** Material for this exercise follows **

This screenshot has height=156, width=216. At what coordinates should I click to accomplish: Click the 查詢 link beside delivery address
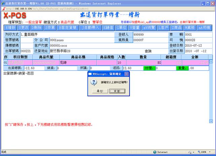click(148, 51)
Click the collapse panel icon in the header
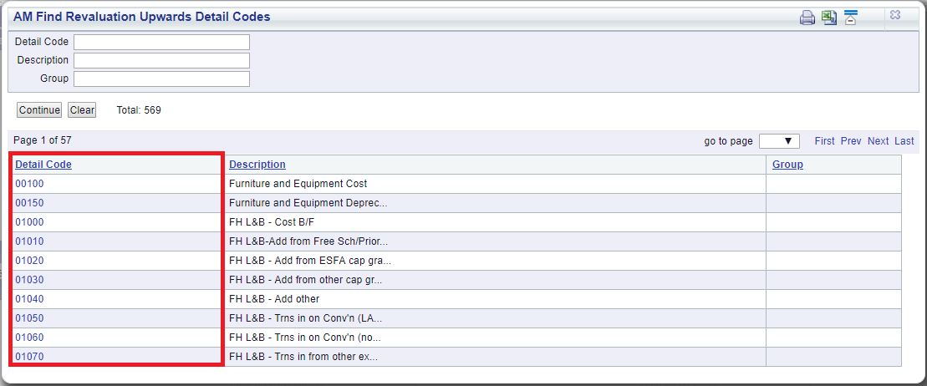This screenshot has height=386, width=927. (x=850, y=18)
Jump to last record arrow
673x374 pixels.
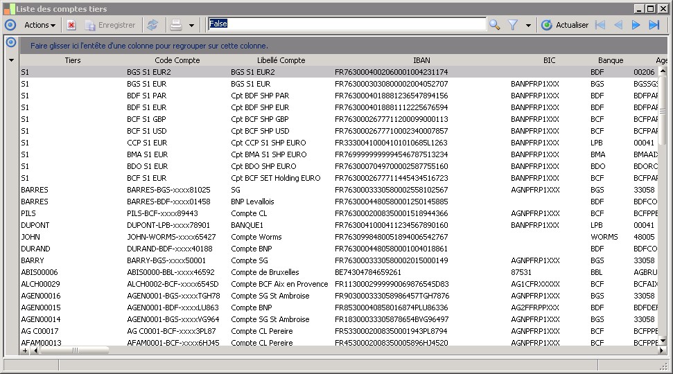(x=654, y=25)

** End of Material for this exercise **

Any pictures above are to be left out. Retype the rest of the records exactly.

Result =
This screenshot has height=156, width=216. At what coordinates should I click to accomplish: Click the 查詢 link beside delivery address
click(148, 51)
Click the collapse panel icon in the header
This screenshot has height=386, width=927. (x=850, y=18)
Jump to last record arrow
673x374 pixels.
(x=654, y=25)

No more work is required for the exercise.